What the task requires.
Please format the entries from the line containing "The width and height of the screenshot is (1024, 600)." through the line containing "[x=330, y=115]", both lines included, as a JSON list of strings with one string per line and blank lines omitted. Leave the pictures out of your answer.

Records shown.
•••
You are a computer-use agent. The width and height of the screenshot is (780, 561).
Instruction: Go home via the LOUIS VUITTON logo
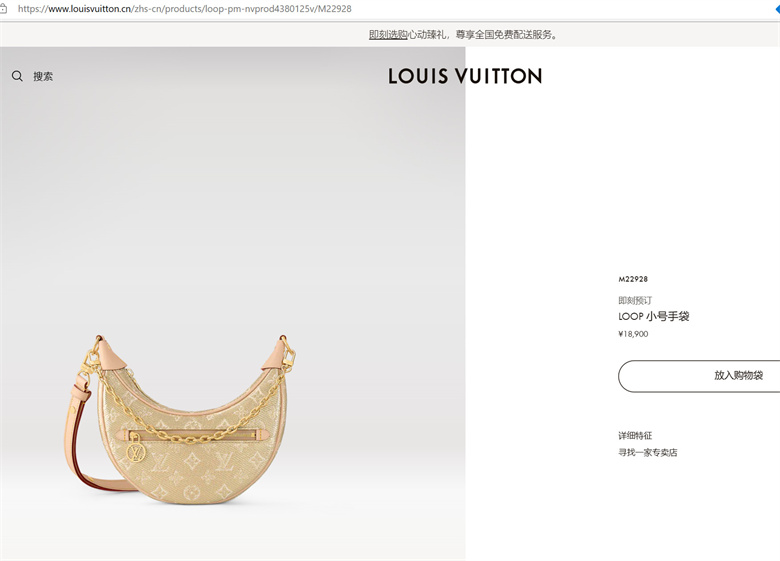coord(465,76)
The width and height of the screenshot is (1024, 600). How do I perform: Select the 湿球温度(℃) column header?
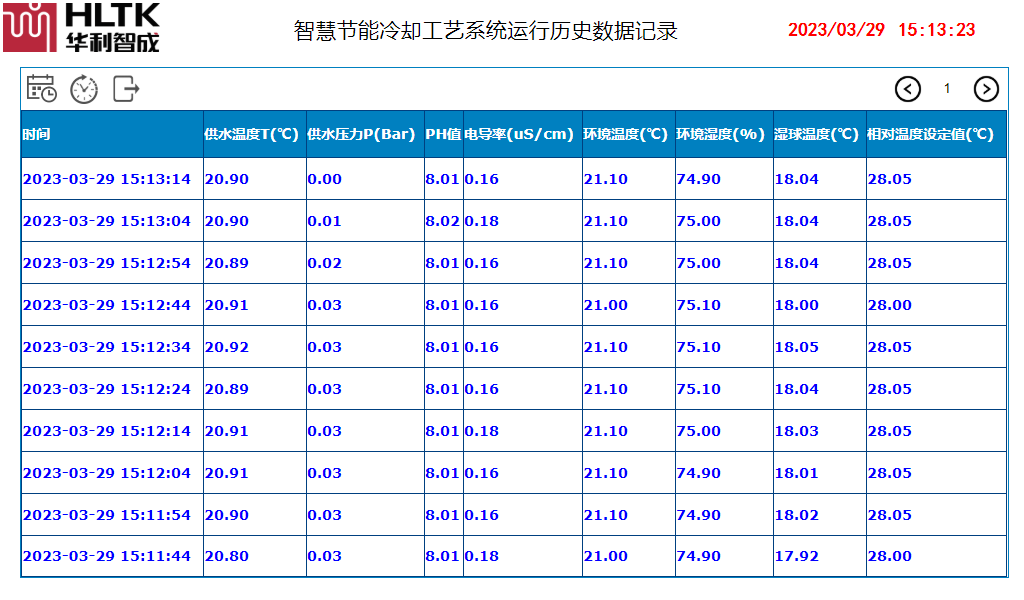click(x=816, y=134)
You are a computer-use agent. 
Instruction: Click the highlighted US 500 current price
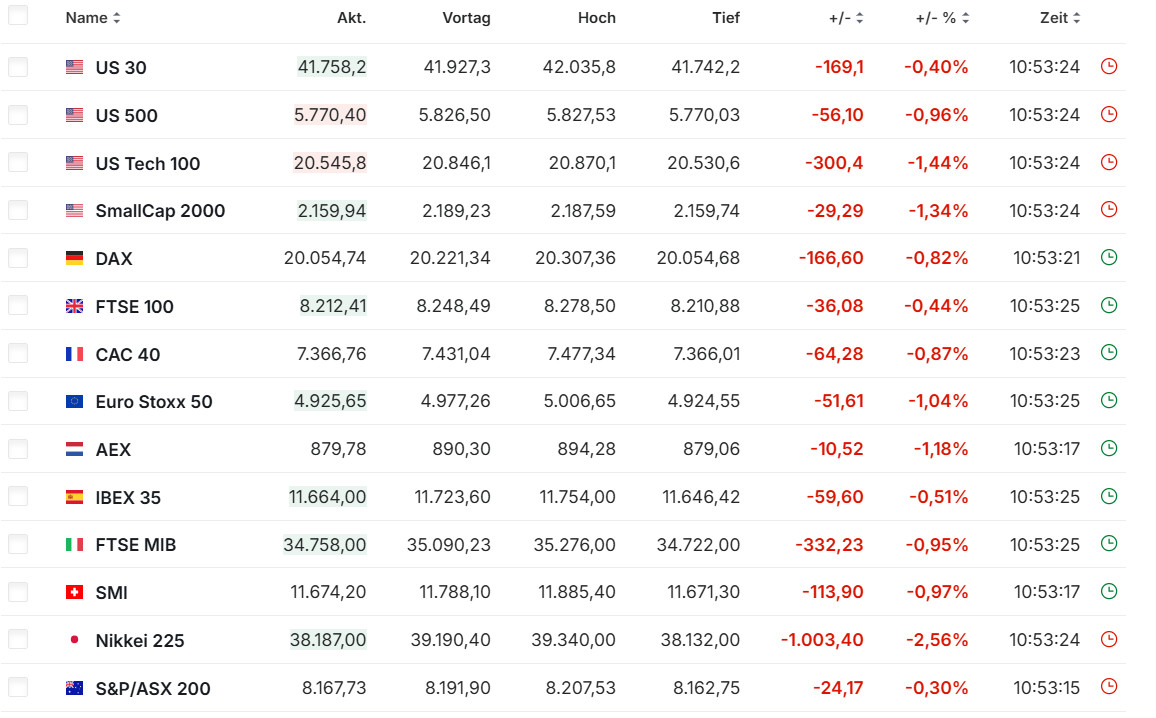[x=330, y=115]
•••
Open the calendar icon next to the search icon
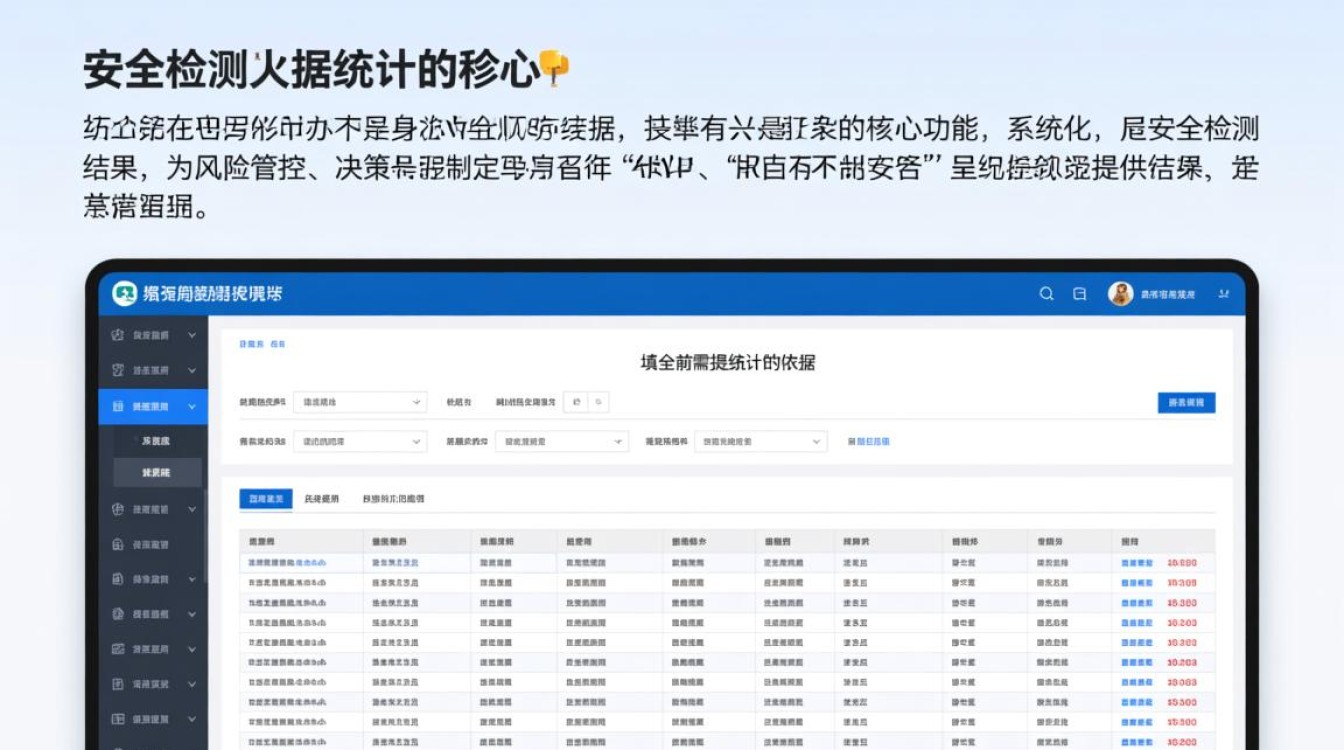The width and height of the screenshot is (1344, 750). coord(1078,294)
•••
Exercise solution.
[
  "The width and height of the screenshot is (1024, 600). How do I perform: Select the 湿球温度(℃) column header?",
  "click(x=816, y=134)",
  "You are a computer-use agent. ",
  "Instruction: Click the highlighted US 500 current price",
  "[x=330, y=115]"
]